KOMPAS.com - Gedung Sarekat Islam Semarang menjadi saksi sejarah kemerdekaan Indonesia.
Sejumlah tokoh pernah beraktivitas di sana, salah satunya Tan Malaka yang dijuluki Bapak Republik Indonesia.
Pertemuan Tan Malaka dan Semaoen pertama kali terjadi pada Kongres Sarekat Islam di Yogyakarta pada Maret 1921.
Setelah berkenalan, Semaoen mengajak Tan Malaka ke Semarang dan sepakat membangun sekolah untuk rakyat.

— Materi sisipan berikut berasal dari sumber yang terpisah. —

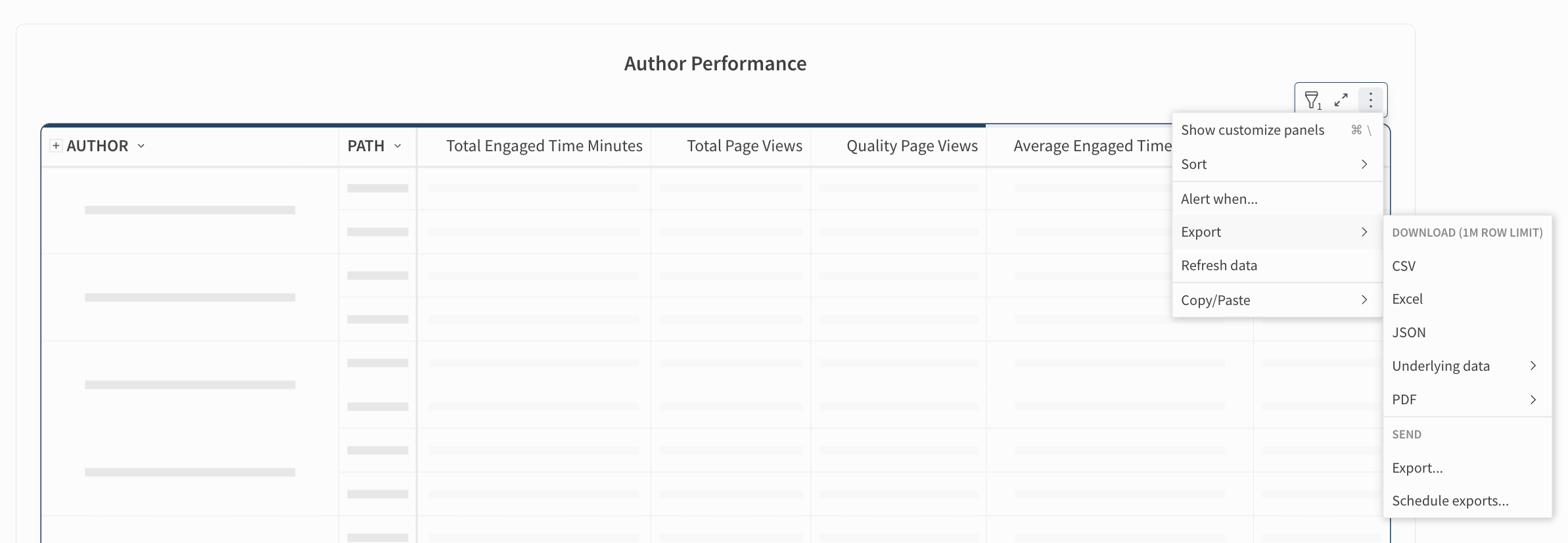The width and height of the screenshot is (1568, 543).
Task: Expand the AUTHOR column plus icon
Action: click(x=57, y=146)

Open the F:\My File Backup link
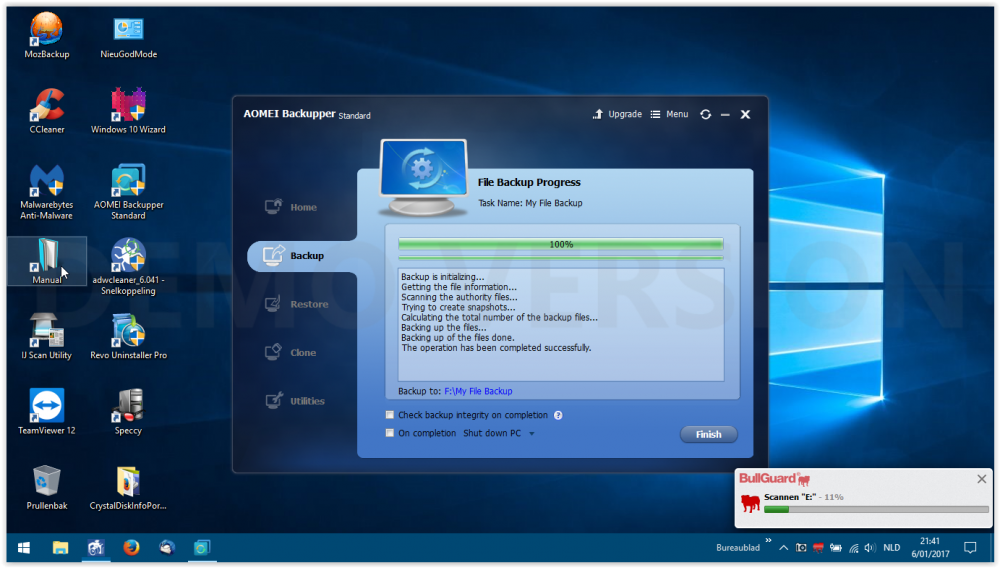pyautogui.click(x=478, y=391)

Bersama Semaoen, Ketua Sarekat Islam Semarang, Tan Malaka mengelola sekolah yang diberi nama SI School. Tan Malaka pun dipercaya menjadi pemimpinnya.
Baca juga: Tan Malaka, Pahlawan Nasional dan Bapak Republik yang Terlupakan...
Sejarawan Universitas Negeri Semarang (Unnes), Tsabit Azinar Ahmad menjelaskan, ketangkasan Semaoen dalam memimpin Sarekat Islam Semarang membuat Tan Malaka tertarik datang ke Semarang. Saat itu, Sarekat Islam Semarang berhaluan komunisme.
"Pintarnya Semaoen juga yang menarik minat dari Tan Malaka untuk masuk ke situ. Jadi gerakannya (Sarekat Islam Semarang) itu rapi kemudian tepat sasaran," ujar Tsabit, saat diwawancarai, Minggu (2/10/2022).
Berpuluh-puluh tahun berlalu, gedung yang digunakan sebagai tempat belajar para siswa SI School masih bertahan.
Gedung tersebut berlokasi di tengah permukiman warga Kampung Gendong, Kelurahan Sarirejo, Kecamatan Semarang Timur, Kota Semarang.
Namun beberapa warga sekitar yang ditemui Kompas.com tidak mengetahui bahwa gedung tersebut pernah digunakan sebagai sekolah oleh Tan Malaka.
Ketika Kompas.com menanyakan terkait sejarah Gedung Sarekat Islam Semarang, kebanyakan menjawab bahwa gedung tersebut lekat dengan stigma Partai Komunis Indonesia (PKI).
Konon, Gedung Sarekat Islam Semarang pernah akan dirobohkan. Namun rencana tersebut urung terealisasi setelah gedung itu dipugar dan dijadikan cagar budaya pada 2014.
Baca juga: Menengok Gedung Sarekat Islam di Semarang, Rekam Jejak Perjuangan Tan Malaka hingga DN Aidit
Pemugaran Gedung Sarekat Islam secara tidak langsung menyelamatkan sejarah mengenai kiprah Tan Malaka membangun sekolah yang menentang sistem pendidikan barat Hollandsch Inlandsche School (HIS).
Dalam buku berjudul SI Semarang dan Onderwijs (1921), Tan Malaka menulis bahwa sistem SI School lebih baik dibadingkan dengan sekolah HIS yang kebarat-baratan. Menurut dia,budaya yang ada di SI School lebih cocok untuk anak pribumi.
“Bukan saja karena ongkos buat uang sekolah adalah lebih enteng, dan pengajaran ternyata lebih baik seperti keterangan anak-anak sendiri yang datang dari sekolah-sekolah partkulier, tetapi yang terutama sekali, karena hawa di sekolah SI lebih sehat dan lebih dekat pada watak dan sifat anak asal dari Timur,” tulis Tan Malaka, dikutip dari arsip terbitan Yayasan Massa, (1987), Senin (14/11/2022).